Darío Argentina
Empezar pequeño, pensar en grande
Darío Del Erba comenzó su carrera agrícola en 1998, criando novillas. En 2001, alquiló una finca con una antigua sala de ordeño y abrió su primera unidad lechera con solo 28 vacas propias y 60 alquiladas. Cuatro años después, inauguró su segundo Tambo (explotación lechera) y confirmó su convicción:
“La producción lechera es una fuente de oportunidades para todos, y lo único que se necesita para mejorar y crecer es querer hacerlo.”
Las personas y la educación en el centro
Desde el principio, Darío puso a su equipo y la formación en el centro de sus objetivos. Reconoció el efecto multiplicador de la producción lechera y su impacto en quienes trabajan junto a él:
“La producción lechera es una cadena de valor agregado. Si piensas en el valor de un kilo de materia seca de pasto y luego en el valor de un kilo de queso, ves el impacto que tiene — no solo para mí, sino para cada trabajador, asesor y familia vinculada a la finca.”

La necesidad de vacas resilientes
Tres décadas de actividad agrícola significaron atravesar crisis políticas y económicas en Argentina. Para Darío, el éxito dependía de vacas resilientes y adaptables — capaces de prosperar en sistemas basados en forraje mientras afrontaban la incertidumbre.
Esa búsqueda lo llevó a Irlanda en 2018, cuando visitó NCBC (Solnua) con su grupo de discusión CREA.
“Fue entonces cuando encontré la vaca que estaba buscando — a través de la genética SOLNUA.”

Crecimiento con genética Solnua
Hoy, Darío ordeña 1.000 vacas distribuidas en cinco unidades de producción. Desde que trabaja con genética Solnua, ha observado un impacto tanto en el rendimiento lechero como en el desempeño cárnico. Para él, el subíndice de carne es clave en la eficiencia del producto.

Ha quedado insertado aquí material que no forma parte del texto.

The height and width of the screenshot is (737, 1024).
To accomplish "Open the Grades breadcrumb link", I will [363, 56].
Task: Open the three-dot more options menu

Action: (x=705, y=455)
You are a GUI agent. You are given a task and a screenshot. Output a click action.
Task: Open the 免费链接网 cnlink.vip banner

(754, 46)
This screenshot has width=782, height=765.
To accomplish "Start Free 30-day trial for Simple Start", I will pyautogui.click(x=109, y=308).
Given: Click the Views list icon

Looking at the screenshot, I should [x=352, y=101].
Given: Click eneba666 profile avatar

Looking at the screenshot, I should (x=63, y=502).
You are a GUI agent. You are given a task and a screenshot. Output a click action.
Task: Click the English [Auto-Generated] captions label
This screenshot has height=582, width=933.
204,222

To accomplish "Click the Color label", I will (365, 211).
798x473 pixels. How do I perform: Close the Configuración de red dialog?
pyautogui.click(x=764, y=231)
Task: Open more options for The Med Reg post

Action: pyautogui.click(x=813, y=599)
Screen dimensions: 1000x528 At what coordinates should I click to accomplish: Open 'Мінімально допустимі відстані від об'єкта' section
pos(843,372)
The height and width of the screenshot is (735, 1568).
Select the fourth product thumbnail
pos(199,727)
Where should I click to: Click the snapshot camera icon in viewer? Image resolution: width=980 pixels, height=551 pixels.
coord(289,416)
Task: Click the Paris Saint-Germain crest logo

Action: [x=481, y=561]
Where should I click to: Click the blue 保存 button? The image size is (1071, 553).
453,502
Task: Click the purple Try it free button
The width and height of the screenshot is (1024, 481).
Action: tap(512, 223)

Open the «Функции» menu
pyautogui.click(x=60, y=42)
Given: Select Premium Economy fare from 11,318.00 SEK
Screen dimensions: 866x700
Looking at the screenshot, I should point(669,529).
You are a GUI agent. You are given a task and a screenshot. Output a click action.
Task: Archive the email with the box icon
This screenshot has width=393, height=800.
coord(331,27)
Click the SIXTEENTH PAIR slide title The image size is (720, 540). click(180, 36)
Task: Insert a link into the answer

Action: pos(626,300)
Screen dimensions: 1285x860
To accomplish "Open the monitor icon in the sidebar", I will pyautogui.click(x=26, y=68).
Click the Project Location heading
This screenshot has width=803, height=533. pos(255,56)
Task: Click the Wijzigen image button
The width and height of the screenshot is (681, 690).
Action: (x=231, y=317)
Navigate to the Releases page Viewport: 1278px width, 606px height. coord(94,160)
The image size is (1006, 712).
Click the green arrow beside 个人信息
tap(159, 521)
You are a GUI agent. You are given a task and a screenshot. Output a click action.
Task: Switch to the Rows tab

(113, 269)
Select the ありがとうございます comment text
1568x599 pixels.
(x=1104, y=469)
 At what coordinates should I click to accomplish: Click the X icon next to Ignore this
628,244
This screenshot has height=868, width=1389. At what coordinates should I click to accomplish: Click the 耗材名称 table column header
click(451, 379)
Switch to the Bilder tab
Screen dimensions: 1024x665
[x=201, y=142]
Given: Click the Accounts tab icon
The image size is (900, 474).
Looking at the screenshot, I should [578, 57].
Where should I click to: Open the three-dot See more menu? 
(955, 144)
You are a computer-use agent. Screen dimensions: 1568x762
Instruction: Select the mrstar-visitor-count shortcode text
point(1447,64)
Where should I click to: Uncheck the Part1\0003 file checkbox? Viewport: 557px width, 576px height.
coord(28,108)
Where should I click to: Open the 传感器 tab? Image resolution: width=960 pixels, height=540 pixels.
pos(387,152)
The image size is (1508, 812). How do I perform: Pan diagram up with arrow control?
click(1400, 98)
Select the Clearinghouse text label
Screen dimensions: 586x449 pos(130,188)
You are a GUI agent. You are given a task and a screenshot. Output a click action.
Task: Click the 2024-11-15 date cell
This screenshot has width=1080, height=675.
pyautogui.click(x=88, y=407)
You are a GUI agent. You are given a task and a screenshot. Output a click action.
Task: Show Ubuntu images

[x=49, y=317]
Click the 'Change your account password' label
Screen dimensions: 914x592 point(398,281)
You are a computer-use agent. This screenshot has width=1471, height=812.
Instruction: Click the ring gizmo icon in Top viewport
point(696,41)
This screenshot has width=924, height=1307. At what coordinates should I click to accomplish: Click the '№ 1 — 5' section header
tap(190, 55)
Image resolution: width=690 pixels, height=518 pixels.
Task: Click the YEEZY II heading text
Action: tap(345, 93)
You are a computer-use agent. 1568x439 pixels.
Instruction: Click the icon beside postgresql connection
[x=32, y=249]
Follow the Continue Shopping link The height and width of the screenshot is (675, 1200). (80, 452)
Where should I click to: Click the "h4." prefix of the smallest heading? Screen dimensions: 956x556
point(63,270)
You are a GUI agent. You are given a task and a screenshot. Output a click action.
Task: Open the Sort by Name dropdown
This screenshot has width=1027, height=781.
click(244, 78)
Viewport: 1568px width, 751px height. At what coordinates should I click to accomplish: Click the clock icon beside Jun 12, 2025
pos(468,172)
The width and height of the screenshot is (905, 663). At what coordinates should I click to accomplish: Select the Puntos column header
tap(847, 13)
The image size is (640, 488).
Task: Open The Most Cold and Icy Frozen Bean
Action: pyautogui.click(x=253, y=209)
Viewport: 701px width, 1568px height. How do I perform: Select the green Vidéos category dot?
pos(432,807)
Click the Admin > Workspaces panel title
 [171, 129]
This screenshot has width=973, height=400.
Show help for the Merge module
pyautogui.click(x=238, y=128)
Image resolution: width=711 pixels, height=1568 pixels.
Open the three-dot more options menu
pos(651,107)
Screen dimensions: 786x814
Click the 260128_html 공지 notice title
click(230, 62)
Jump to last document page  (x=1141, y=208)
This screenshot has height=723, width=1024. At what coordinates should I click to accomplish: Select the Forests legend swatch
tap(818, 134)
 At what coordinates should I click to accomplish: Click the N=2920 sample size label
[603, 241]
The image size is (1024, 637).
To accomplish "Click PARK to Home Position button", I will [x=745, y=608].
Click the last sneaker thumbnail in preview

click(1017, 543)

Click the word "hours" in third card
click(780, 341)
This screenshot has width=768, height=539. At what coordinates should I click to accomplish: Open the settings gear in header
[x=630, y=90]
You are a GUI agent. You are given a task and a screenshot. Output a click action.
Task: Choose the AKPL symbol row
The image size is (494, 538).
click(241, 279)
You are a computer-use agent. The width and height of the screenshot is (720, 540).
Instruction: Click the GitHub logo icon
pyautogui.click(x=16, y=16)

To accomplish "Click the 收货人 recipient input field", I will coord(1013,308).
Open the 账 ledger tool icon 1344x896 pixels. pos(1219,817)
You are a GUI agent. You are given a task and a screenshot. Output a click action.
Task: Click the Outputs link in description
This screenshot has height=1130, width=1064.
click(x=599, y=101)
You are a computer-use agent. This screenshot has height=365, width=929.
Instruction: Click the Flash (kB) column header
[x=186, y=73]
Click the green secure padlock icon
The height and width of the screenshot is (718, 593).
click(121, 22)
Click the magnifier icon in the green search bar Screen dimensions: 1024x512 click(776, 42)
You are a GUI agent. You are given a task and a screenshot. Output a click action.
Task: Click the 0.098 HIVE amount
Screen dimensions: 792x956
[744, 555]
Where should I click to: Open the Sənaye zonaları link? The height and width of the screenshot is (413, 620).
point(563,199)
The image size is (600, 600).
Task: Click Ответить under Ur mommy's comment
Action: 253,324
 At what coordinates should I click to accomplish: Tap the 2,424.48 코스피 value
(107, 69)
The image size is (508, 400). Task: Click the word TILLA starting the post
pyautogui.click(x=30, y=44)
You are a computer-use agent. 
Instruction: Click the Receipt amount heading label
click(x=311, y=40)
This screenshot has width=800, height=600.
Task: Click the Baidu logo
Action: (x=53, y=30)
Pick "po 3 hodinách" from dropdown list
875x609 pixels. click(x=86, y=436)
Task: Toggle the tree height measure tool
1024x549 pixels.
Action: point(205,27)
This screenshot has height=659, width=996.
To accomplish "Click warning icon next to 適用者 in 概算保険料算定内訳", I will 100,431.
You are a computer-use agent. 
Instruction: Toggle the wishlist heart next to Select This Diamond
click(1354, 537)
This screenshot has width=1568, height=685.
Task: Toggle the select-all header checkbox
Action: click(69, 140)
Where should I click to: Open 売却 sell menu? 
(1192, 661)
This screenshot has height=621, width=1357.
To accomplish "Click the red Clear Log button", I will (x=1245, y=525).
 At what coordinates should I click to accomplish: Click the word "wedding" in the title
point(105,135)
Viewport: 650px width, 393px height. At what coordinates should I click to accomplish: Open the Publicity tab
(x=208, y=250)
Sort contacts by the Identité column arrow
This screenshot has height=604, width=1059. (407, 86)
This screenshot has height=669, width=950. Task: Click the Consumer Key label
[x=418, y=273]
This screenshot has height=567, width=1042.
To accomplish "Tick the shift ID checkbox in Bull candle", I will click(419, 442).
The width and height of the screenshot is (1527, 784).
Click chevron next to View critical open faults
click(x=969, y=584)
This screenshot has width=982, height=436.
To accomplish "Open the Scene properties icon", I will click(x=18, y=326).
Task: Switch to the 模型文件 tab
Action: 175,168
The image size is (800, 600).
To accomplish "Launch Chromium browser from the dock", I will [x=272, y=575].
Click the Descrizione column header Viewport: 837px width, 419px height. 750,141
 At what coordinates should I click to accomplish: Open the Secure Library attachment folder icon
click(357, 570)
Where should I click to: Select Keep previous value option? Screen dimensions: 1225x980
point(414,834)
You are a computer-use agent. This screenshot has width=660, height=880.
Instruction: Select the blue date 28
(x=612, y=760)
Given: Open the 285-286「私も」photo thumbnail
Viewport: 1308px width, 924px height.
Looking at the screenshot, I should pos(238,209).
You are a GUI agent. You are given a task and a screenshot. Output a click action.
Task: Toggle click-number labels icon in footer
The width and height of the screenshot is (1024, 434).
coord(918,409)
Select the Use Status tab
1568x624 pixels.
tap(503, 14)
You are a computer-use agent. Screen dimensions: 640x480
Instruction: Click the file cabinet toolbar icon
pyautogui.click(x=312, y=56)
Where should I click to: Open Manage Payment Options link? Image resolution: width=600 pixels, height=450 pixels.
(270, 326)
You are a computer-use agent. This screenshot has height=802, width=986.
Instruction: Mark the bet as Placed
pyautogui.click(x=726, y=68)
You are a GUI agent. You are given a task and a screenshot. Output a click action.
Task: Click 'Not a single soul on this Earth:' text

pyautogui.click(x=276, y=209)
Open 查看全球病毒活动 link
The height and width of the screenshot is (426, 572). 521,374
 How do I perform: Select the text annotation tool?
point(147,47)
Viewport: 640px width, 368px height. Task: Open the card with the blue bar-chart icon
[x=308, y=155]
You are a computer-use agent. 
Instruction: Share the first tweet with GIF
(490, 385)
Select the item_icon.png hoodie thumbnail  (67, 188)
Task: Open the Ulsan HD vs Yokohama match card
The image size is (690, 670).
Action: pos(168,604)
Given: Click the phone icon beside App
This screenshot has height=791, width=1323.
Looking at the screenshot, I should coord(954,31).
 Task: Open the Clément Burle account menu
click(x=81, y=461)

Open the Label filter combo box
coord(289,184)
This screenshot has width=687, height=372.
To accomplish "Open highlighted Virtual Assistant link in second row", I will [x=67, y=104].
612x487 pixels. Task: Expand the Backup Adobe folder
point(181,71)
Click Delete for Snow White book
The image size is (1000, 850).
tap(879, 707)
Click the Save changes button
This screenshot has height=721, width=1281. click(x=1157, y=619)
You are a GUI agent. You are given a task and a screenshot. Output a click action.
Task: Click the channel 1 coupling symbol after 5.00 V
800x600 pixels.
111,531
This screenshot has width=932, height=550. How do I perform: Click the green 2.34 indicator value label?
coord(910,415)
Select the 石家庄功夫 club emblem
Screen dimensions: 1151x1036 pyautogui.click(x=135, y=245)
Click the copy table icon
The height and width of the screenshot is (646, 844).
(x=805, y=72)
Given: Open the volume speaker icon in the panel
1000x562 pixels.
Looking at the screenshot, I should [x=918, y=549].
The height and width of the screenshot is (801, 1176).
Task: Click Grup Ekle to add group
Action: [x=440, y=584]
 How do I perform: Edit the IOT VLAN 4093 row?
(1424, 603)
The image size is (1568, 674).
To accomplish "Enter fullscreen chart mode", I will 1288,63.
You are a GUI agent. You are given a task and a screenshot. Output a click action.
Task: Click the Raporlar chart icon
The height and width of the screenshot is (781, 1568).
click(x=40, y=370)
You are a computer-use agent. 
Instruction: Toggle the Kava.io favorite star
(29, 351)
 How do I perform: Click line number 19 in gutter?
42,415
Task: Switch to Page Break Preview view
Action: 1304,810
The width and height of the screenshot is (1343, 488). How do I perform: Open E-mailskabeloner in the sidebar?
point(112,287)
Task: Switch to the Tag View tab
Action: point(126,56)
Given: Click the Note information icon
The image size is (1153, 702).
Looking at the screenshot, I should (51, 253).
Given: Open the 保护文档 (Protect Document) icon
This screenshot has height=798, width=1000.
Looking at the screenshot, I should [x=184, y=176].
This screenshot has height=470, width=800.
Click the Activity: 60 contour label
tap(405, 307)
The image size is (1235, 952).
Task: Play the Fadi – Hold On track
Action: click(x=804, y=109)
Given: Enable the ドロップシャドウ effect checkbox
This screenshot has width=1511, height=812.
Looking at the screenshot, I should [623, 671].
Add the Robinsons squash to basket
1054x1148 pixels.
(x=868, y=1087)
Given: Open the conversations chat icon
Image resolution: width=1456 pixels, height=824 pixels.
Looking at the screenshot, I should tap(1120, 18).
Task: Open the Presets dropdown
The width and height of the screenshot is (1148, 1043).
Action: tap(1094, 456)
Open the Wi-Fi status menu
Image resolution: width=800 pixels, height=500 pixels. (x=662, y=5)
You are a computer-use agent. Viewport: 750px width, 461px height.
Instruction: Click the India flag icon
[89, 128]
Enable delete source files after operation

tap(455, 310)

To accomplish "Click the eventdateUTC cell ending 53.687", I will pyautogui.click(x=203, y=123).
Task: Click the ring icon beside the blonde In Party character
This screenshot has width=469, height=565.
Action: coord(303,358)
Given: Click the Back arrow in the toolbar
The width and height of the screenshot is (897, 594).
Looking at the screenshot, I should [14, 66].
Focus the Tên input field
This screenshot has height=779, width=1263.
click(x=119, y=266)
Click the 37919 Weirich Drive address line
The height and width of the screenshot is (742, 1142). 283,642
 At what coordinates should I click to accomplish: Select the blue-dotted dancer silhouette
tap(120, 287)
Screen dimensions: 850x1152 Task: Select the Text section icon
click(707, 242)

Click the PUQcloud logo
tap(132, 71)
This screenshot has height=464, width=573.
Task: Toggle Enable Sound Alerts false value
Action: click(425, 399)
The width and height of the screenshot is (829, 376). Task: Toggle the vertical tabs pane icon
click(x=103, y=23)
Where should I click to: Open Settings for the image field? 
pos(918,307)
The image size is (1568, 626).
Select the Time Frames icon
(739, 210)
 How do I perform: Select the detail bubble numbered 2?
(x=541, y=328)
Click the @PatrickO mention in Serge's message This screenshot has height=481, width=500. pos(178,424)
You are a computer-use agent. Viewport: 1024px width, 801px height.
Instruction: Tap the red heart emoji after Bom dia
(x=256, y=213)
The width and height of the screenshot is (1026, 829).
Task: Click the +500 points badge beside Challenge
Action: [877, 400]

En 2023, lanzó un proyecto de valor agregado para sus terneros y terneras excedentes. Cada año finaliza y sacrifica alrededor de 470 novillos y novillas, produciendo cortes premium para hoteles y restaurantes, carnes artesanales para su carnicería Pampa Gringa y comidas listas para consumir. Su sello de calidad es “Carne de Holando Irlandés” (Carne Frisona procedente de ganado lechero irlandés) — actualmente servida en el único hotel 5 estrellas de la región, el Marriot Corrientes.